This post by Jennifer Allford originally appeared on the Travel Alberta website.
Will you be the wolf, or the baby bison? Think hard.
Every autumn for millennia, Blackfoot hunters would gather at the top of a cliff in southern Alberta. Each had a specific role to play in an elaborate hunt that ran hundreds of buffalo over the cliff to their deaths.
Now, it’s up to you. As you help re-create the hunt at Head-Smashed-In Buffalo Jump, you’ll have to decide whether you want to drape the wolf skin over your back and play the menacing animal on the edge of the herd, or put on a baby buffalo skin and run full speed through the prairie grass tricking buffalo into stampeding behind you.
During my recent trip to experience Piskun, the buffalo-hunt re-enactment at this unique interpretive center in Alberta, those starring roles as a baby bison (another name for the buffalo) went to the kids in attendance. Everyone else got a chance to play one of the hapless beasts stampeding to their death, like the roughly 100,000 buffalo that tumbled over in the course of about 6,000 years. Not to worry: you won’t fall off the cliff like they did.

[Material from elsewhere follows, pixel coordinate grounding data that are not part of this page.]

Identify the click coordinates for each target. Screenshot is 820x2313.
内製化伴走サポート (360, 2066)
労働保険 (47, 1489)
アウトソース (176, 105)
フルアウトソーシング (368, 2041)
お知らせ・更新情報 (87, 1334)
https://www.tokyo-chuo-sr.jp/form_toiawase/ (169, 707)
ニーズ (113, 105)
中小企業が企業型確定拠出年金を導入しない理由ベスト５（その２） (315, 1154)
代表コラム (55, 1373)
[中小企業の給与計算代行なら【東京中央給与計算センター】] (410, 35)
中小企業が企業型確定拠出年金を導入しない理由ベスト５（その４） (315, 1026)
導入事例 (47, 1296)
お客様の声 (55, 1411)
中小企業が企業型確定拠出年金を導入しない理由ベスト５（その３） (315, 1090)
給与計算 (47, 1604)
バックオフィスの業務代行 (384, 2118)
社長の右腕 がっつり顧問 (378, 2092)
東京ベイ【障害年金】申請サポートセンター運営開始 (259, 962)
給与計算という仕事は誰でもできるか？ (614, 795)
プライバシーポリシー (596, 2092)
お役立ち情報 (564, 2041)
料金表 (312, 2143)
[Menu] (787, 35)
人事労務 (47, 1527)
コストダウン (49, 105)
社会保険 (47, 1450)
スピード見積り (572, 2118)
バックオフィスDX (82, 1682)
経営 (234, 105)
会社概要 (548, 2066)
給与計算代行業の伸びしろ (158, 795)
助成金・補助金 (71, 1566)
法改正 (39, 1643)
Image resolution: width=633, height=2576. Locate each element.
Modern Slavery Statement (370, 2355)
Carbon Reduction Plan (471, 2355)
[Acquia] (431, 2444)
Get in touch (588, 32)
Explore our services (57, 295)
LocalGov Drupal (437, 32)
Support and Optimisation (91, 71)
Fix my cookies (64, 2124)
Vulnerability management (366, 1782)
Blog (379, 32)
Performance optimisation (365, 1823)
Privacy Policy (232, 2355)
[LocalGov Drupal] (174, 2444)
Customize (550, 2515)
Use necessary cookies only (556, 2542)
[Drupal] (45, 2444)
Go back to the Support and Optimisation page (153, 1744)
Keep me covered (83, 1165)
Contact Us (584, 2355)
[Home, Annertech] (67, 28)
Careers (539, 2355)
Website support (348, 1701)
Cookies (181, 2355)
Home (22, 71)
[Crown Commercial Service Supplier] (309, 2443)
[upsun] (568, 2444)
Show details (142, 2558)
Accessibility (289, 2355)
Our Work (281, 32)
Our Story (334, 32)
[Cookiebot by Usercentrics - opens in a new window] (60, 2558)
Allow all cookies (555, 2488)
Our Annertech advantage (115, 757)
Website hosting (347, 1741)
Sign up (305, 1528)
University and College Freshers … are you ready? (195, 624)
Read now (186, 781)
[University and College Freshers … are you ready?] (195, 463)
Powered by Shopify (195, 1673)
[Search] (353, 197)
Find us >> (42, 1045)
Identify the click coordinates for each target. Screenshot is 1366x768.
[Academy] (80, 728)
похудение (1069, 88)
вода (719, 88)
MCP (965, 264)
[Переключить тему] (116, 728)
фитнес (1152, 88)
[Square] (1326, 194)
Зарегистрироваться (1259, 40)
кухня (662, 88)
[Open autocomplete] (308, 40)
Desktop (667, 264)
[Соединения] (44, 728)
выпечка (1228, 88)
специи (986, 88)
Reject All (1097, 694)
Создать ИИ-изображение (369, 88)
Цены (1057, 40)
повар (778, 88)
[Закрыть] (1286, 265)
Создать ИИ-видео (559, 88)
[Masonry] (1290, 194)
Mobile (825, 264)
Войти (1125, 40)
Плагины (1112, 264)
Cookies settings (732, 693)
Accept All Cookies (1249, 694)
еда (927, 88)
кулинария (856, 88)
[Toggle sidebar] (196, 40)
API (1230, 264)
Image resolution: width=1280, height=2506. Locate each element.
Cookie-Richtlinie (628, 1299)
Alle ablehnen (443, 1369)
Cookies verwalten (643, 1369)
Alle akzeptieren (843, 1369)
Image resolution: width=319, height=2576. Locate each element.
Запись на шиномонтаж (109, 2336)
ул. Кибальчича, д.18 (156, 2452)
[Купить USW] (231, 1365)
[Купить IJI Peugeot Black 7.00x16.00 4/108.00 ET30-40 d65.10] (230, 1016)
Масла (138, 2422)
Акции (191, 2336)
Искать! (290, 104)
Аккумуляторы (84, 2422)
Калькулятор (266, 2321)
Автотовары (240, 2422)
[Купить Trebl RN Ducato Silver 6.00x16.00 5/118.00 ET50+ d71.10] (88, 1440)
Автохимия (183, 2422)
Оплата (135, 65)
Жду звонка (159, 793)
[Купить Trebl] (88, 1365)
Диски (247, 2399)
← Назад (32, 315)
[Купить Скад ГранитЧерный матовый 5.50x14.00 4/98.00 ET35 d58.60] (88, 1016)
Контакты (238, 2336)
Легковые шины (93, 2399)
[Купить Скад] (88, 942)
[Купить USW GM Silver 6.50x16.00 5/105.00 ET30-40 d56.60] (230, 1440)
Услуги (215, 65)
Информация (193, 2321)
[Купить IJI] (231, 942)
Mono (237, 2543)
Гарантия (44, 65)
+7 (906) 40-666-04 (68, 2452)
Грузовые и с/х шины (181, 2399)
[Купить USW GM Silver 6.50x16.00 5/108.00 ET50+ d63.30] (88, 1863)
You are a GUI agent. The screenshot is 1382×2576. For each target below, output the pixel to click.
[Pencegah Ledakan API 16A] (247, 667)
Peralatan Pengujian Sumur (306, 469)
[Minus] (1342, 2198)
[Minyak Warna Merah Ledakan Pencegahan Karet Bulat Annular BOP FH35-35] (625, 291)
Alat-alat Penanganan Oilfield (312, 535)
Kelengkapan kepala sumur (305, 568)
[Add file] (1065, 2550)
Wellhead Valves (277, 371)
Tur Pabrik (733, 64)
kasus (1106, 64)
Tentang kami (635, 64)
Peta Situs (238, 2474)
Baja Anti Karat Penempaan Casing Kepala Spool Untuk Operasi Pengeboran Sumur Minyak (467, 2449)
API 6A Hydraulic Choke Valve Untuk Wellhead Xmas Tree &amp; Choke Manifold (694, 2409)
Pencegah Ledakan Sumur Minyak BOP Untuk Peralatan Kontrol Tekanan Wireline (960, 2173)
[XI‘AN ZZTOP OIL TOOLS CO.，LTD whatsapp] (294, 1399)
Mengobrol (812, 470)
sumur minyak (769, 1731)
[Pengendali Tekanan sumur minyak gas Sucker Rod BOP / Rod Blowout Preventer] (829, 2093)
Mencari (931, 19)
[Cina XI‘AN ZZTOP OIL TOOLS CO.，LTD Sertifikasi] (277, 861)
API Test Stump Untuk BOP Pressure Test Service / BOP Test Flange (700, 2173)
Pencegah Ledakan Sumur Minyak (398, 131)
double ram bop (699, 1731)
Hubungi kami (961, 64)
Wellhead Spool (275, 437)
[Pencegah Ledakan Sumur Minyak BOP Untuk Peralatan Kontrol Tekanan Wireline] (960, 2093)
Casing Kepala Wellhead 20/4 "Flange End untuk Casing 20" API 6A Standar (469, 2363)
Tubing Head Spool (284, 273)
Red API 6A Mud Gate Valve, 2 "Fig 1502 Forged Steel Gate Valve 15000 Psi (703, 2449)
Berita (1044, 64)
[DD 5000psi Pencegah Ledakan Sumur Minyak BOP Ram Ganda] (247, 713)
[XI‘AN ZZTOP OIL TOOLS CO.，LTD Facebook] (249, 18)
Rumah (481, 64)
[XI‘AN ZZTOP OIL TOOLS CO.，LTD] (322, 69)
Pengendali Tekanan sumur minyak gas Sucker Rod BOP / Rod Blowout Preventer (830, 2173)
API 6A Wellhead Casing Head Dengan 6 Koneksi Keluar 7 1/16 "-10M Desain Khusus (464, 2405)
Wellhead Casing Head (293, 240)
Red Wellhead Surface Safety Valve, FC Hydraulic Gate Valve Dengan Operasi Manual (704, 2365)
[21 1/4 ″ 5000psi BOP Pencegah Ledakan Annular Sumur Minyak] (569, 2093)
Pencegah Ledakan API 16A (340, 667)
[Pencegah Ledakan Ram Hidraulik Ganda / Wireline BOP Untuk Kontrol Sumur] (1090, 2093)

We played beast on the safe and sacred ground below the cliff, where about 500 Blackfoot from different tribes would gather during the days of the buffalo jump. They would set camp, wait for the hunt and, after the buffalo dropped, process the meat into a long-lasting source of protein called pemmican. “My great grandfather’s grandfather was chasing buffalo off this cliff,” guide Marcus Healy told us. “I have that same blood.”
The last buffalo hunt here was in 1840. The area was made a UNESCO World Heritage Site in 1981. During our experience, we climbed up through the Head-Smashed-In Buffalo Jump Buffalo Jump Interpretive Centre to the top and the cliff. On the way, we saw a buffalo hide with little drawings telling the history: In 1771 “bears came into camp.” In 1879, “the buffalo disappeared.”
Here’s, roughly, how the hunt worked: When the wind was just right and the buffalo were munching grass in the “gathering basin,” hunters would mark off “drive lanes” with plants and rocks. A couple of them would put on wolf skins and hang around the edge of the herd, making the buffalo nervous and nudging them into the drive lanes. Then, the star “buffalo runner” in a calf skin would take off as if he was in danger. The matriarchal herd would start running toward him. The runner would duck out the side between people shaking buffalo skins and the herd would keep going, over the cliff.
Down below, archeologists have found arrowheads that date back 9,000 years. In 2016 they excavated an underground roasting pit that has been there for 1,600 years. The archeologists started back in the 1930s. “My great grandfather annoyed the archeologists,” Healy said, grinning in his Blue Jays cap and long black braid. “They’d come to him asking ‘What is this? What is that? And he’d tell them ‘You can’t work until you smudge, it’s a sacred site.’ ”Our modern adventure started with that smudge, a spiritual cleansing smoke bath, and an elder asking the creator to look over us while inside a tipi, something that Healy describes as “the first ever mobile home.” Healy handed us little arrowheads and showed us how to whip a spear at a giant buffalo-shaped target. When I missed by a mile, he showed me again.
We put the hunting tools away and the little kids grabbed their animal hides and posed for pictures with big smiles. I felt feel like a kid too, running under the big blue sky pretending to be a doomed buffalo while everyone was laughing, the hot sun on their faces.